La Factoría de Ultramarinos Imperiales ofrecerá a sus clientes, a través de la guillotina-piano —su dispositivo más acomodaticio—, un sinfín de discusiones vehementes sobre el arte y la cultura, y nada más. Josep Izquierdo es recargador de sentidos, contribuyente neto al imperio simbólico que define lo humano. Y si escribe, escritor.
En años impares viajo a Buenos Aires pero este verano no va a poder ser. No hará falta que entre en detalles enojosos sobre quitas de sueldo, despidos y demás zarandajas sobre las que cada uno de ustedes seguro que puede poner un ejemplo propio. El caso es que me duele especialmente porque, en primer lugar, hay gente a la que pronto hará dos años que no veo y sin cuyo trato, tan íntimo como sea posible, no quiero vivir. En segundo, porque en mi madurez he encontrado un modo de vida metódico y sereno que avanza en ocasiones de manera errática pero que mantiene, cada cierto tiempo, acontecimientos miliares, como los viajes a mis ciudades, que la hacen más segura, menos inquietante. En tercer lugar, aunque compite con el primero, o más bien forma parte, de alguna forma, del primero, los viajes me permiten establecer conversaciones con personas y lugares, sin las cuales me siento más vacío de lo que en mí es habitual.

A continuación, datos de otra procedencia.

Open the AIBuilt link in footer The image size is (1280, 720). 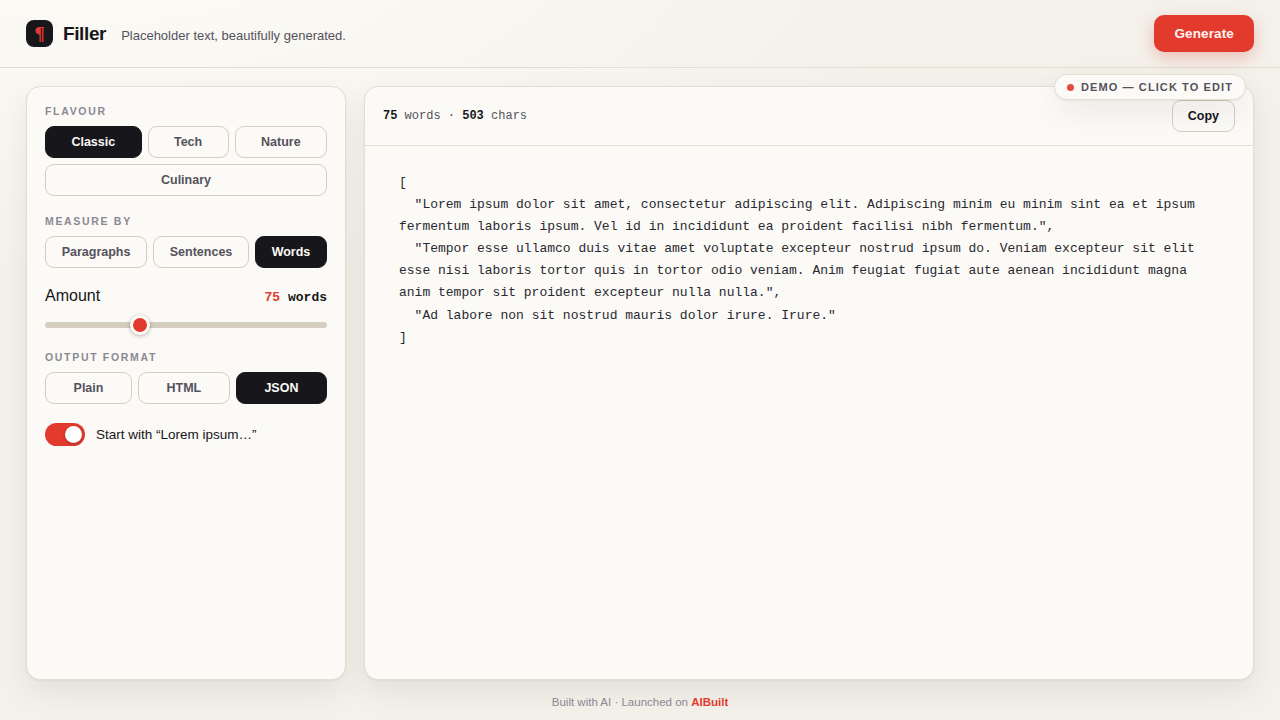pyautogui.click(x=709, y=702)
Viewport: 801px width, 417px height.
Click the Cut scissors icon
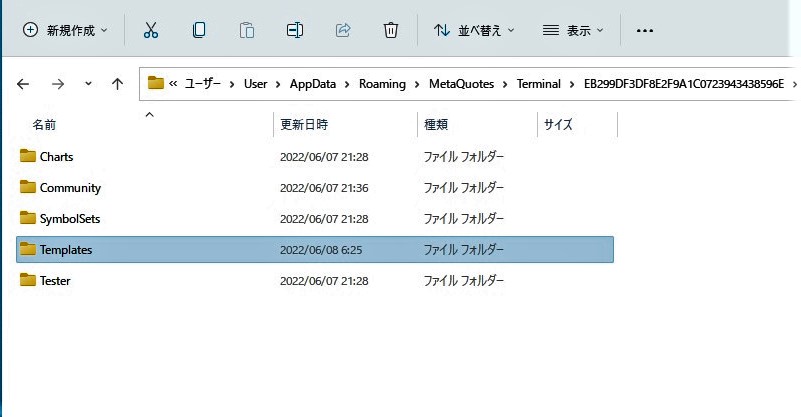coord(151,30)
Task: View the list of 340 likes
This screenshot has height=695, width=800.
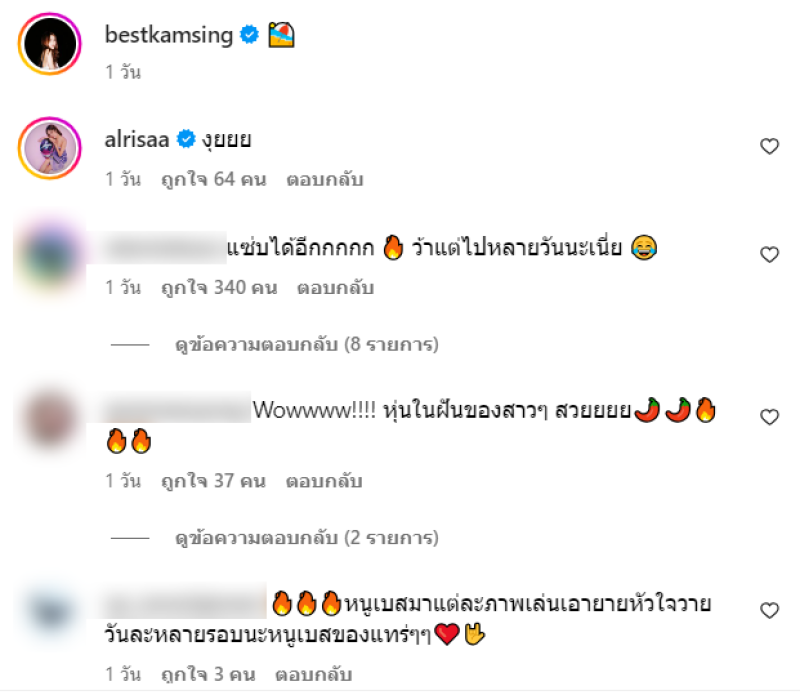Action: [x=219, y=288]
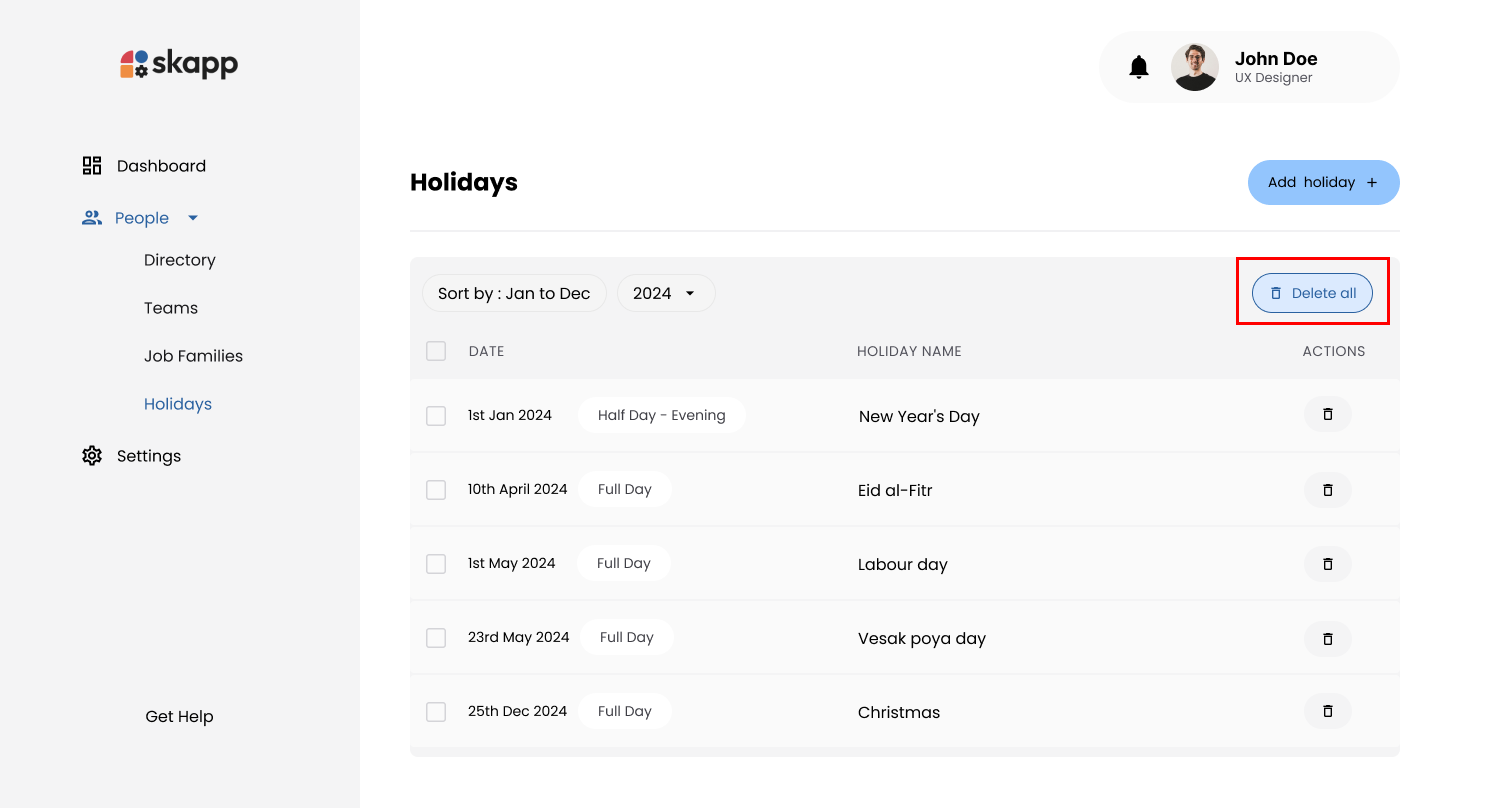
Task: Delete the Christmas holiday entry
Action: [x=1327, y=711]
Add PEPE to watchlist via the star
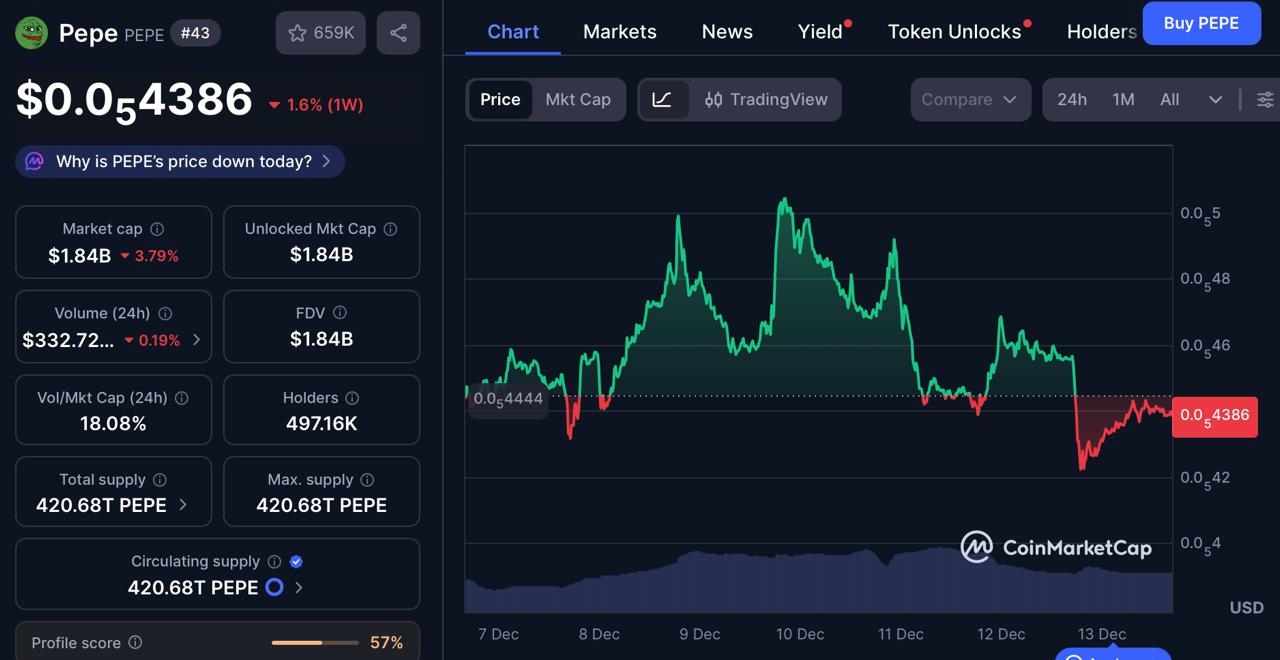This screenshot has height=660, width=1280. click(x=297, y=33)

Así que, para alejar la acedía pasaré el verano en labores de escritura que intentarán recrear no ya las conversaciones concretas que he mantenido con amigos y lugares en el pasado, sino las posibles que se podrían haber dado si este no fuese un estío intravagante y extraordinario. Parte de esas labores de escritura les serán presentadas durante las próximas ocho semanas, sin orden ni concierto, al albur de quien esto escribe. Todas tienen una intención común: que los lugares mueren como los hombres, aunque parezcan subsistir. En cualquier caso, si les ayuda, recuerden que cualquier tiempo futuro fue mejor. Les dejo en esta primera entrega, un inicio incierto.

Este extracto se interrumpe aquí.